This task calls for copying each line below that contains "second".

══ Available records ══

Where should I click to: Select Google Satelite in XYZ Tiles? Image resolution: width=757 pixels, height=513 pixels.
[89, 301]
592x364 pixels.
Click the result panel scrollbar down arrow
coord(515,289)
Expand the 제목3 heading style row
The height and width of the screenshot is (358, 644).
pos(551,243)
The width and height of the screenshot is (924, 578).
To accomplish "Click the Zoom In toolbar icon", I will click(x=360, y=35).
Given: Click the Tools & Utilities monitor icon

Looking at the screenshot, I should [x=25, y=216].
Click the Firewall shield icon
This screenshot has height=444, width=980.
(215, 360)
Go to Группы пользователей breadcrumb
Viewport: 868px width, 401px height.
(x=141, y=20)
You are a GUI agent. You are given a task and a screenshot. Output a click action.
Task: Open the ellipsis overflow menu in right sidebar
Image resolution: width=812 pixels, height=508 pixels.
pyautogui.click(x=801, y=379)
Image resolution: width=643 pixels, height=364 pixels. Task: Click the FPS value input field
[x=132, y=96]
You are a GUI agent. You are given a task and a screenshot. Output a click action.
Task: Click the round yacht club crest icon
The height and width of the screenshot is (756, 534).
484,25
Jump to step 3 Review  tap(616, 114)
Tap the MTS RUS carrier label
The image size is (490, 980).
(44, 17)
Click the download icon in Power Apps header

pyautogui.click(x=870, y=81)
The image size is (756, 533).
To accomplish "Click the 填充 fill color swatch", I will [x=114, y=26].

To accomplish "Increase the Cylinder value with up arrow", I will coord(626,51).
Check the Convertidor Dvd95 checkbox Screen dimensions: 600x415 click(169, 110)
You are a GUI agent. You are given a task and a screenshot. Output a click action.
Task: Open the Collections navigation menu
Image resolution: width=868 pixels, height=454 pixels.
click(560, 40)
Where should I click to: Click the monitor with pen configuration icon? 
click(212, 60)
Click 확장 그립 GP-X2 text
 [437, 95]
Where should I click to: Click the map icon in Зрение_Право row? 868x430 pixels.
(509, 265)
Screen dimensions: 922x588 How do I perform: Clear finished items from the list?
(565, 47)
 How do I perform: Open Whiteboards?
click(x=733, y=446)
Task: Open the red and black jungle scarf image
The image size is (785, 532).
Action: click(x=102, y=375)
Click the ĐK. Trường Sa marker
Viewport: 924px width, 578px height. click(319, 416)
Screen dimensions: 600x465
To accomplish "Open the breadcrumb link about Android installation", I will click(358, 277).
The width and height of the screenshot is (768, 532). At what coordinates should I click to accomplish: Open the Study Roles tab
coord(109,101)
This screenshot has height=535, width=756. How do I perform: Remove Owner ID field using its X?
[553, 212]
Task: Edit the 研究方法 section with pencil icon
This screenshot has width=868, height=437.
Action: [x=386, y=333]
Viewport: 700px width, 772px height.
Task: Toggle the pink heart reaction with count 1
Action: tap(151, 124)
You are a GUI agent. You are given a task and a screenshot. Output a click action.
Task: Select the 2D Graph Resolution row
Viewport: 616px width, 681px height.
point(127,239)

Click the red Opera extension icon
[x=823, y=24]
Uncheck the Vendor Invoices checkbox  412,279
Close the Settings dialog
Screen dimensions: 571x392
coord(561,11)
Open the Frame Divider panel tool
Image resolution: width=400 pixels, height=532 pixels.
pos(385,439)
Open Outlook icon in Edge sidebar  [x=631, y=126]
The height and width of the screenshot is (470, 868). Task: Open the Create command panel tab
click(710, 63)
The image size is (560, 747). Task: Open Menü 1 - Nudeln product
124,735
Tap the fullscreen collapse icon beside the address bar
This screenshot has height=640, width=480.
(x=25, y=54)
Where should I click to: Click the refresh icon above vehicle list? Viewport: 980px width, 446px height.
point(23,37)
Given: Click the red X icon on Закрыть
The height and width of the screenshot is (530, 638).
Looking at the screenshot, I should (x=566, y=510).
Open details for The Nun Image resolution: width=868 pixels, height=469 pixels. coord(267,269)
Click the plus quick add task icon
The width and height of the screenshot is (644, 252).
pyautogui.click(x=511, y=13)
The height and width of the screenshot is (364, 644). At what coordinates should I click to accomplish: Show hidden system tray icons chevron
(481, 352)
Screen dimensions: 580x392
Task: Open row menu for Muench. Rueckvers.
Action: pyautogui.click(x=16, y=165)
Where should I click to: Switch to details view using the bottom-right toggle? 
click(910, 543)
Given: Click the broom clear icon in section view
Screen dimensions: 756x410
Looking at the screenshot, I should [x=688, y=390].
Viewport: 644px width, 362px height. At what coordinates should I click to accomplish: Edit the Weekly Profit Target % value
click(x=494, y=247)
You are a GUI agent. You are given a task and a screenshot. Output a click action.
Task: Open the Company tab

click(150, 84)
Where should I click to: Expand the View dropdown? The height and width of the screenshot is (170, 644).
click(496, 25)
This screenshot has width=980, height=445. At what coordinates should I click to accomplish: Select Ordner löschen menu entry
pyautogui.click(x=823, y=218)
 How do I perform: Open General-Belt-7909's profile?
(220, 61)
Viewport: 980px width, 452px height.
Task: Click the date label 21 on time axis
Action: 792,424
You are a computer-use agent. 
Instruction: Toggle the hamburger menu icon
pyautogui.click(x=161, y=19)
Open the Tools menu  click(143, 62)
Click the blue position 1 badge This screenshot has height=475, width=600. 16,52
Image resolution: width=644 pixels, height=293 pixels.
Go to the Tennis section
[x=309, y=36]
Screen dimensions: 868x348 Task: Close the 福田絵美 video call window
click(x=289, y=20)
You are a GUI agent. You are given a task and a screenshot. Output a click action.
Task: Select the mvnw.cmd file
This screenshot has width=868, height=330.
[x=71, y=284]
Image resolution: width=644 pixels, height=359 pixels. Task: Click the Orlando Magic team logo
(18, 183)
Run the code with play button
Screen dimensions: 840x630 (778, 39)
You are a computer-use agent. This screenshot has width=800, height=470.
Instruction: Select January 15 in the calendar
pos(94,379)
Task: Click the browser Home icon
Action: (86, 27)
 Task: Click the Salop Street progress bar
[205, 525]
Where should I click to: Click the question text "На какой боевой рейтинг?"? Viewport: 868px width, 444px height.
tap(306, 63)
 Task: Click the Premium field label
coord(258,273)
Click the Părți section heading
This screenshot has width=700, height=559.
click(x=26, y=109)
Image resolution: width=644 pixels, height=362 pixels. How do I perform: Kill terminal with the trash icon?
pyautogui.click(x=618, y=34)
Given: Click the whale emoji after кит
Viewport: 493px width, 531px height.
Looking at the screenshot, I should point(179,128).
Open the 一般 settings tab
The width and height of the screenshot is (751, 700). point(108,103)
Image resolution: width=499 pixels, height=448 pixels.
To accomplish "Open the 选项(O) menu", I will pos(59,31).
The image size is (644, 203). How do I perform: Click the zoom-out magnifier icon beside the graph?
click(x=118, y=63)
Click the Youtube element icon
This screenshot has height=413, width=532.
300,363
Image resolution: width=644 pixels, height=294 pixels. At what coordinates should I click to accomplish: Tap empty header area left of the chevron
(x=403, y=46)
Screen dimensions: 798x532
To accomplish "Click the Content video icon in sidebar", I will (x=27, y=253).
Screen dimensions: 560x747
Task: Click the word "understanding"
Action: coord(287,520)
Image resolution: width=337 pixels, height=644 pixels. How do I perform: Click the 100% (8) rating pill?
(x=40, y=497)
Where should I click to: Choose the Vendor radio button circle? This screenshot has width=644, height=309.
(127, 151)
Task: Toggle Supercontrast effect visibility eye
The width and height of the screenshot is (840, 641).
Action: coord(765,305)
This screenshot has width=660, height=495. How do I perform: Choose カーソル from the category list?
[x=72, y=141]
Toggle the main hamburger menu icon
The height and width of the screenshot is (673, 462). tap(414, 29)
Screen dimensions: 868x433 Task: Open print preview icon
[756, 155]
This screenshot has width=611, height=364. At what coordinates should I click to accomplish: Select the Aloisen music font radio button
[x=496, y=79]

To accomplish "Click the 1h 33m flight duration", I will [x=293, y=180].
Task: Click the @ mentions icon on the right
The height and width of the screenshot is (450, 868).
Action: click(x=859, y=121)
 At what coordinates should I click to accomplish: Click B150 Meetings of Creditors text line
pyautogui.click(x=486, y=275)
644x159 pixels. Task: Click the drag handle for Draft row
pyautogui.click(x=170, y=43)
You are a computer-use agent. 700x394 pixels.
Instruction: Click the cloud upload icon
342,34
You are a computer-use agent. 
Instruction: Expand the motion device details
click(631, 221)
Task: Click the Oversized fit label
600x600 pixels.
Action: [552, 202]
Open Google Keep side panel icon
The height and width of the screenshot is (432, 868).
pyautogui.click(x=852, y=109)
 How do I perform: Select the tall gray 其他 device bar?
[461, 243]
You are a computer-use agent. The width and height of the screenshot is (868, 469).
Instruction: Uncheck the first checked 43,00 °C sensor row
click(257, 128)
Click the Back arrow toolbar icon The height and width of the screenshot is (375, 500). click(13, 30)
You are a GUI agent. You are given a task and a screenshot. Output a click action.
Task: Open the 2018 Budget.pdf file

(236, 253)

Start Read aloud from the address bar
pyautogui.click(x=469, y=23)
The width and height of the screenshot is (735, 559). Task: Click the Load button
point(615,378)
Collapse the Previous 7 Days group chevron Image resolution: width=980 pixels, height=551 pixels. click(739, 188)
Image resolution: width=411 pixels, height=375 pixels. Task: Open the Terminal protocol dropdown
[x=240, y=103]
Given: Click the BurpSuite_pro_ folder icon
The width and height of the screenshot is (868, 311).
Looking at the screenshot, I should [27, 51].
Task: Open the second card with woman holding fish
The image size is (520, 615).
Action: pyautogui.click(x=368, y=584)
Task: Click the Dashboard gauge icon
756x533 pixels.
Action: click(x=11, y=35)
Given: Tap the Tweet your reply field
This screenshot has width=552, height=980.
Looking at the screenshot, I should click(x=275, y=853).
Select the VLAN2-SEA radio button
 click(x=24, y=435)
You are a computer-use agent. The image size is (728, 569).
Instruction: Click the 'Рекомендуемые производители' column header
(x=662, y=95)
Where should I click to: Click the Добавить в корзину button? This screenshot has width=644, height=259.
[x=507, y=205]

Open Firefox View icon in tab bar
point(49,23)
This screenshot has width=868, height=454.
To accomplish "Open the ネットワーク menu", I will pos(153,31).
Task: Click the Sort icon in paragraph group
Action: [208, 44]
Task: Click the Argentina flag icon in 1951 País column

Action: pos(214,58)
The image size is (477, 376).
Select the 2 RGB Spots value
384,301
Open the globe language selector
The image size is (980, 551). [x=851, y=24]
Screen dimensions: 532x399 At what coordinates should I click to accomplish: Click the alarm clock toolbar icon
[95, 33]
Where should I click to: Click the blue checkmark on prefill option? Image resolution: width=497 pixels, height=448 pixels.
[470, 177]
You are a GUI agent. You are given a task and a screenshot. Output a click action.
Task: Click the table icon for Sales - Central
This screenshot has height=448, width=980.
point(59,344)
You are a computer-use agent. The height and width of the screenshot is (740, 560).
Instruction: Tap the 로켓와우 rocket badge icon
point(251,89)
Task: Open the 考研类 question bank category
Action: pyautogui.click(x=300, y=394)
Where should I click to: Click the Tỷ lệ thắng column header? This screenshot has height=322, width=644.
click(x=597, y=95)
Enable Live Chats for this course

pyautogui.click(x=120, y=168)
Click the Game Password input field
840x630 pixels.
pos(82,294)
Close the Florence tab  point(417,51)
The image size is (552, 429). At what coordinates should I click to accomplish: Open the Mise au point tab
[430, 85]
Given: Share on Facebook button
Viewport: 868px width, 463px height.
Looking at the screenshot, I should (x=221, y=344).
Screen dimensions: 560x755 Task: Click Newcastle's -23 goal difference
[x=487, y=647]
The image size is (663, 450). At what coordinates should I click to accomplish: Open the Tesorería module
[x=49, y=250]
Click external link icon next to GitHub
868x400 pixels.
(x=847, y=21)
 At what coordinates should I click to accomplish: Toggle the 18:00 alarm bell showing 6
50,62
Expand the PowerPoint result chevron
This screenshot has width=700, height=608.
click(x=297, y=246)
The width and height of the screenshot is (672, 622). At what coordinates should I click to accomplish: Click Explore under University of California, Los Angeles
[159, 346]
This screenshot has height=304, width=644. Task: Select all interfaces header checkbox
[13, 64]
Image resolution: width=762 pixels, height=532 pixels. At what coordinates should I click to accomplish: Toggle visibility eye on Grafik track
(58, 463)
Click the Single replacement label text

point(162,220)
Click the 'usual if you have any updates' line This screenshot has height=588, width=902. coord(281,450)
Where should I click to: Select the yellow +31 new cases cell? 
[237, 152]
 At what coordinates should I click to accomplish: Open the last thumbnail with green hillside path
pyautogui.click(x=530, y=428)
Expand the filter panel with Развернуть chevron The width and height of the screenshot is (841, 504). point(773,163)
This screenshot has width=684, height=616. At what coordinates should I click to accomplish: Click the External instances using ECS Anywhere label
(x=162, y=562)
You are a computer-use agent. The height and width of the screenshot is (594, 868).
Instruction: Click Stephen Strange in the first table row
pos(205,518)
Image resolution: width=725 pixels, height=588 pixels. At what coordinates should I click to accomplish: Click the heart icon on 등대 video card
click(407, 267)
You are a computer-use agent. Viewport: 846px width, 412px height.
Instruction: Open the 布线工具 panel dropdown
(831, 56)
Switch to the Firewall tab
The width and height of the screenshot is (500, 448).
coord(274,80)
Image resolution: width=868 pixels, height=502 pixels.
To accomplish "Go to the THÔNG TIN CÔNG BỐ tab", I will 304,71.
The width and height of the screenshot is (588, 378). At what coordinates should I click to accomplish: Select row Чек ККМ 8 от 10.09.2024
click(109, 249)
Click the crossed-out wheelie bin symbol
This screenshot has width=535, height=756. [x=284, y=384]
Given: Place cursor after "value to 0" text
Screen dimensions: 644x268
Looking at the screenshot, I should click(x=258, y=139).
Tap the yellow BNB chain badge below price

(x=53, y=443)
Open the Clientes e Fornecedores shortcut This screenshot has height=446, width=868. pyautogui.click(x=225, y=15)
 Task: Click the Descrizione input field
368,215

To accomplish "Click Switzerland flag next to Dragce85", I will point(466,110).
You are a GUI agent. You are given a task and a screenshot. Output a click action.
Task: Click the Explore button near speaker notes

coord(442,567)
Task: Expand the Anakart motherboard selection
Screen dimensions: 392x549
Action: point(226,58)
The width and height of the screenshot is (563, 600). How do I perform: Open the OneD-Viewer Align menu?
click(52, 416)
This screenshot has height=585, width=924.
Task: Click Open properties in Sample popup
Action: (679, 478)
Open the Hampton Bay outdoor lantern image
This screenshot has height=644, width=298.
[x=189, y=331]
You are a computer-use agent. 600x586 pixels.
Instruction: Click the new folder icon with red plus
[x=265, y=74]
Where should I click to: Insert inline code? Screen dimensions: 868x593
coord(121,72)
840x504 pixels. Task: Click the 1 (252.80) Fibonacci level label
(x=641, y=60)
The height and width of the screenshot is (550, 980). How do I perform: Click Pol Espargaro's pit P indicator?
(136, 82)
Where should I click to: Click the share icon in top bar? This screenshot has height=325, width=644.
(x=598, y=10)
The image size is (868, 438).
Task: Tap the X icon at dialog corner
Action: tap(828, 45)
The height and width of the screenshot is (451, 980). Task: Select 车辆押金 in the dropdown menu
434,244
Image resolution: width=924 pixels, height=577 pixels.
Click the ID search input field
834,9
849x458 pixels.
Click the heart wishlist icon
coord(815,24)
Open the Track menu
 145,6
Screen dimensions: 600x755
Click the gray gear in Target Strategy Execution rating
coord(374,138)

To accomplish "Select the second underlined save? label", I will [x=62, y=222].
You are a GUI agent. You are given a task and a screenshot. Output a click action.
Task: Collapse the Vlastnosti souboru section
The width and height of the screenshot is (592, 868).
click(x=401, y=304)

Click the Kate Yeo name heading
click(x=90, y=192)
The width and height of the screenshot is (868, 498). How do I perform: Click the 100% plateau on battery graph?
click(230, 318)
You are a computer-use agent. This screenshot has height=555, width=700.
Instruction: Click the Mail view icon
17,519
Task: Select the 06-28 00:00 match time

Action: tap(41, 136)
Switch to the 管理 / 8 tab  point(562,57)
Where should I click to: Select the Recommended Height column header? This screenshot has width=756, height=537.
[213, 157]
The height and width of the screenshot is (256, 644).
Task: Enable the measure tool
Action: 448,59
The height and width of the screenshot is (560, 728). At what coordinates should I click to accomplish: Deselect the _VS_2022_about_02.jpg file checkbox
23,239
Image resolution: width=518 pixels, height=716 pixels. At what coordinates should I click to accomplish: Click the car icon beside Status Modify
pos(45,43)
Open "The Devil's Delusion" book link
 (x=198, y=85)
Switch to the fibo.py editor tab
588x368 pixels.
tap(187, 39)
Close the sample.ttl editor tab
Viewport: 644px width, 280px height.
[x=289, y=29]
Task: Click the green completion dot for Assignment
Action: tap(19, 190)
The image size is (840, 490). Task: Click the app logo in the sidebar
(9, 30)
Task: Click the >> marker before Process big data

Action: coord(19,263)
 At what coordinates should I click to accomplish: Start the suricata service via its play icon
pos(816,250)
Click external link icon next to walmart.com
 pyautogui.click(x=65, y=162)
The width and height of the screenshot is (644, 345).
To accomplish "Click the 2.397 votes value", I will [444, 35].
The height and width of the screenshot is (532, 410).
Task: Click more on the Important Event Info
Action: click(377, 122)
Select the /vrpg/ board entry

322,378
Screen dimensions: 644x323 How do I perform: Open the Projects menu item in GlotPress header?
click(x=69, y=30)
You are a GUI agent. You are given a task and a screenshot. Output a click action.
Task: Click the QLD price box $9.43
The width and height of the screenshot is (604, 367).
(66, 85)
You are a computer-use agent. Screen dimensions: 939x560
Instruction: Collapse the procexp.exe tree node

═══

▶ [Solution to the exercise]:
Task: Open the second card with woman holding fish
To accomplish "Select the second underlined save? label", I will [x=62, y=222].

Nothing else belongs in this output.